Picture this.
As a HR Manager, you have received a complaint about an employee’s conduct, or maybe it’s time for that long-delayed conversation about their performance.
You arrange an initial meeting to advise them of the issue and what the process will be like from here. You have barely finished outlining the nature of the concerns as sensitively as you can, when the employee strides out of the meeting, declaring they are going on stress leave. They may or may not also claim you are bullying them. And that’s before the worker’s compensation claim.
Sound familiar?
It is quite likely the employee will then be absent for a lengthy period, providing generic medical certificates describing them as being ‘unfit for work’.
In the meantime, and let’s say the complaint is about alleged inappropriate conduct or even sexual harassment, you have a distressed complainant, who having found the courage to come forward, now finds the matter to be in limbo for an indefinite period.

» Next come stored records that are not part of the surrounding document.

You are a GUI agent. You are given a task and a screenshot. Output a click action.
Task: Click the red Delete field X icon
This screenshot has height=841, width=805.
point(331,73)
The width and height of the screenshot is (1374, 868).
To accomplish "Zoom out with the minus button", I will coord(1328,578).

The usual advice in these circumstances is to respect the employee’s entitlement to access their accrued personal leave, subject to provision of medical certificates. An accepted worker’s compensation claim will complicate things further. But there will come a point where the question arises, especially if their entitlement to paid personal leave has been exhausted: when will a direction to attend an independent medical examination be both lawful and reasonable and thus defensible?
The Fair Work Commission has recently re-iterated that a direction to attend an Independent Medical Examination (IME) arranged by the employer was a lawful and reasonable direction, failure to comply with which constitutes a valid reason for dismissal:
‘given that the (employer) was inquiring about the (employee’s) capacity to work after being absent for over a year. If the (employer) is unable to assess the capacity of an employee after a long absence, then it will be assumed that the employee will not have the ability to complete the inherent requirements of the role’: Sophia (Marttea) Baker v Bodhicorp Pty Ltd ATF The Gadens Service Trust No 2 T/A Gadens Lawyers Brisbane [2024] FWC 2503 at paragraph 22.

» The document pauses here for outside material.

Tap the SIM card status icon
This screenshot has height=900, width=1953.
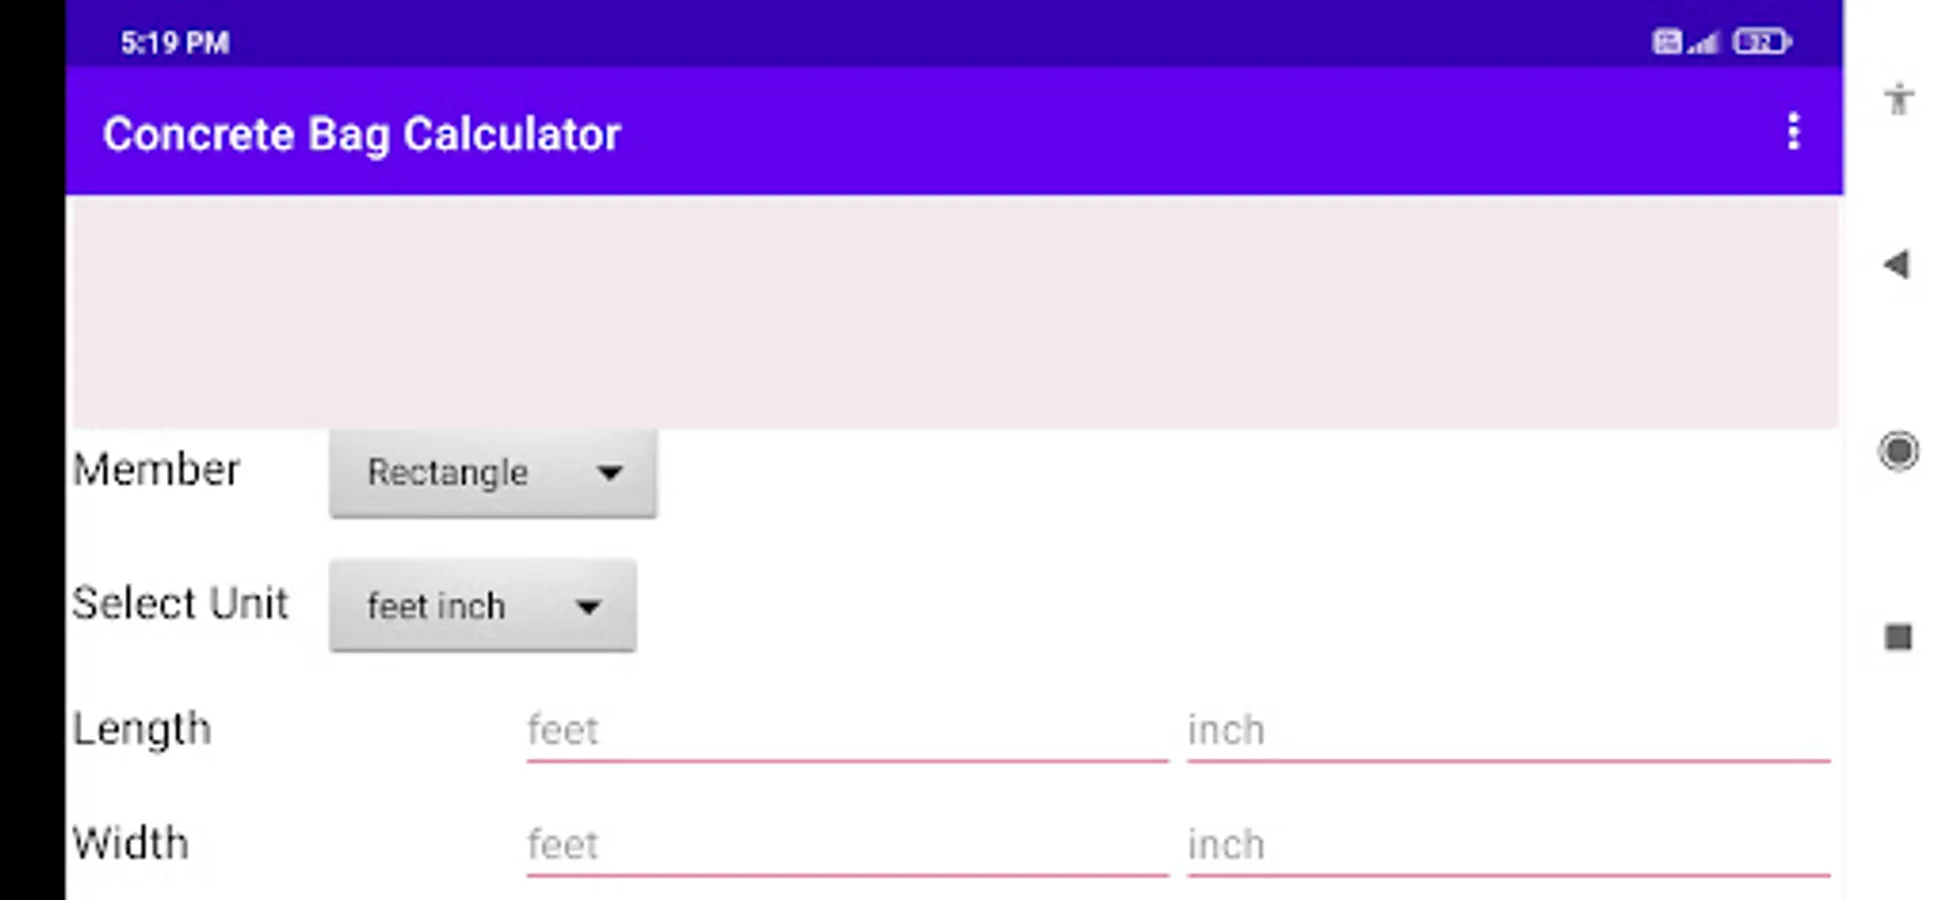[1666, 42]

This case had a long history. It follows an earlier decision of Deputy President Lake: Sophia (Marttea) Baker v Bodhicorp Pty Ltd ATF The Gadens Service Trust No 2 T/A Gadens Lawyers Brisbane [2024] FWC 924.
Ms Baker originally lodged her application in October 2018 with the Commission, seeking an unfair dismissal remedy. After numerous delays (64 months from staff conciliation to the April hearing) due to the Applicant’s filing of numerous medical certificates, the matter was listed for various pre hearing steps, and ultimately the employer’s request for the matter to be brought on for hearing was granted.

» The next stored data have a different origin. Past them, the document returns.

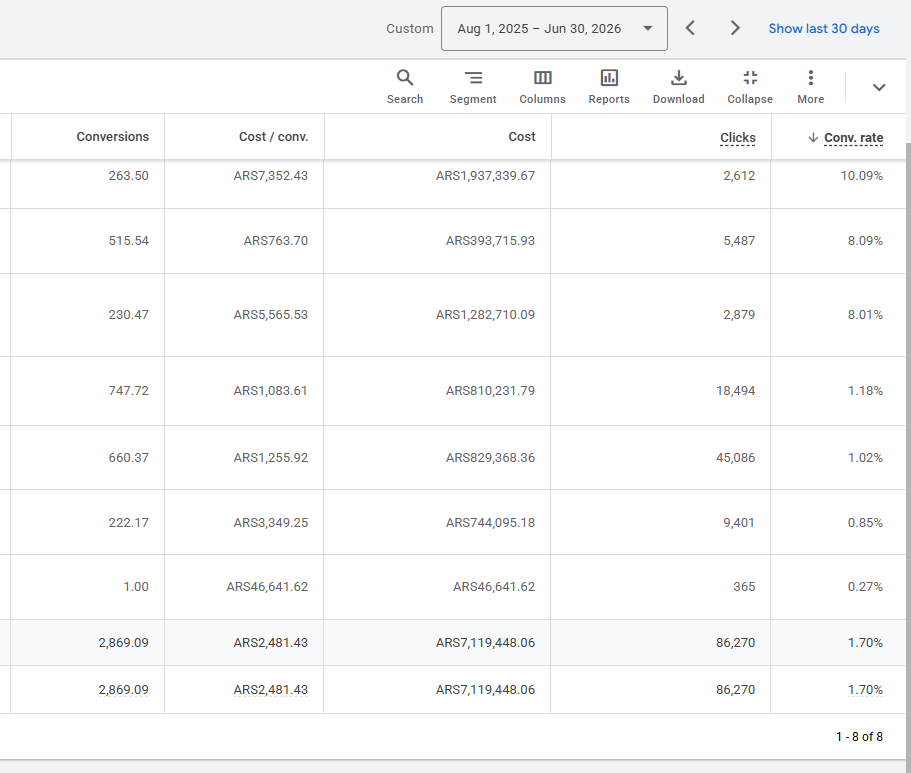Go to previous date period
The width and height of the screenshot is (911, 773).
[x=690, y=28]
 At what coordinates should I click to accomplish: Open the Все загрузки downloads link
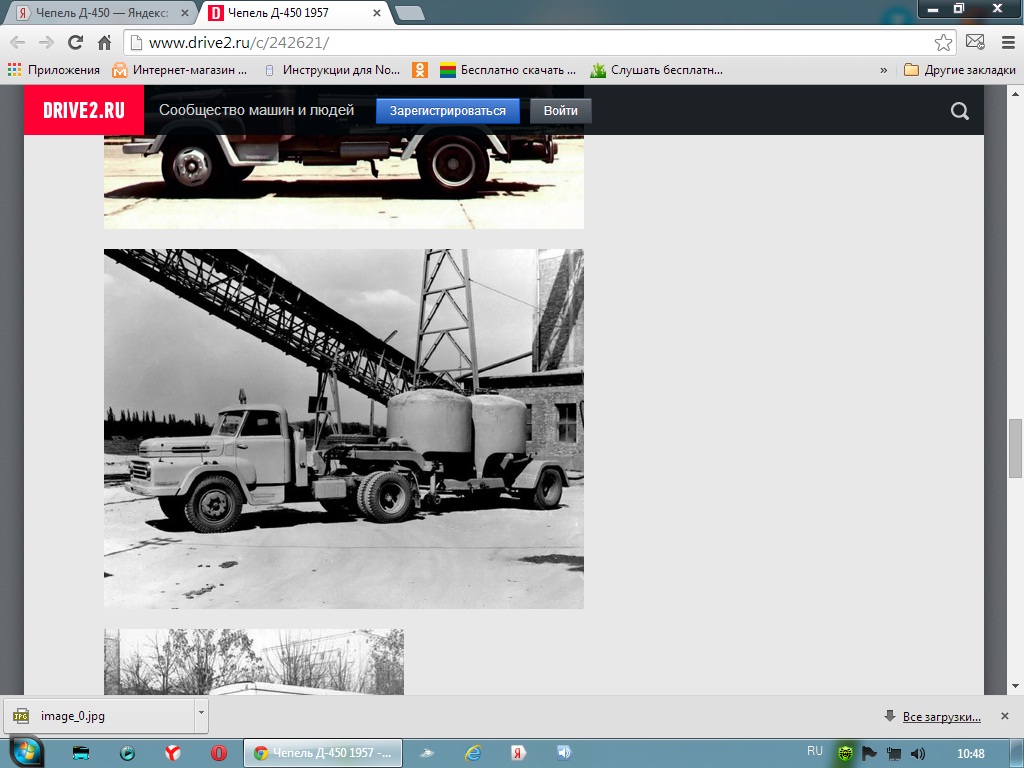[941, 716]
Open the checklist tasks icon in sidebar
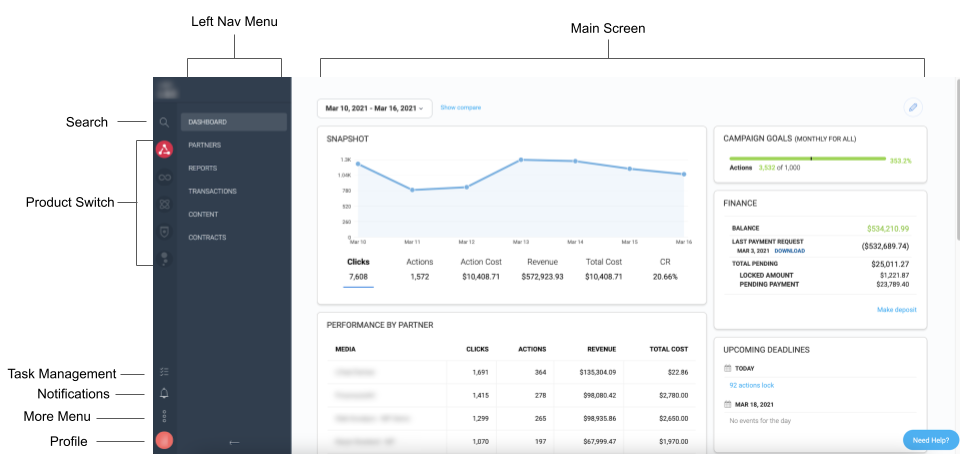This screenshot has width=960, height=454. tap(165, 372)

Importantly, the Commission stated (at paragraph 37 of the April decision):
‘The employer can question the capacity of the employee if they are not attending work for a prolonged period. A year is a sufficient period of time to request an IME. It appeared to be a lawful and reasonable request… [38] the Applicant’s continual failure to comply with this request was a valid reason for dismissal. The Respondent’s process indicates that they had tried to accommodate the Applicant in attending the IME appointments and had given her multiple opportunities before dismissal’.
This confirms what has been clear for some time, and certainly since the decision of the Federal Court in Australian and International Pilots Association v Qantas Airways Limited [2014] FCA 32.
Whilst each case will depend on its own facts, as a matter of general principle, an employer is entitled to reasonably require evidence of fitness as to whether an employee can perform the inherent and genuine requirements of the role, with or without reasonable adjustments.
Depending on the circumstances it may not be reasonable to direct an employee to an independent medical examination until the employer has first requested a report from the employee’s treating practitioner. If that request is refused or the report is inadequate, then it is more likely to be reasonable to direct the employee to attend an independent medical examination.
What is clear, however, is that if the direction is both lawful and reasonable, then failure to comply with that direction can provide a valid reason for termination of employment.
This was the ultimate outcome of the September decision, which followed the employee filing some hundreds of pages of submissions and further medical certificates, but failing to attend a hearing scheduled for April this year.
So, what are the lessons for employers?
Closely monitor and manage absences in these types of circumstances but be led by the medical evidence. At some point (which will vary depending on the facts of each case) it will be reasonable to seek more detailed information than what is provided by a generic medical certificate so decisions can be made about which of the duties of their role the employee can perform safely with or without reasonable adjustments.
In many cases, that information should, at first instance, be asked of the employee’s treating doctor(s). If the employee does not consent or the information provided is vague and inadequate, then a direction to attend an IME may be appropriate, despite what the employee’s representatives are telling you. And if the employee refuses to comply with that direction, it may indeed provide a valid reason for dismissal. Of course, procedural fairness must be observed at all stages.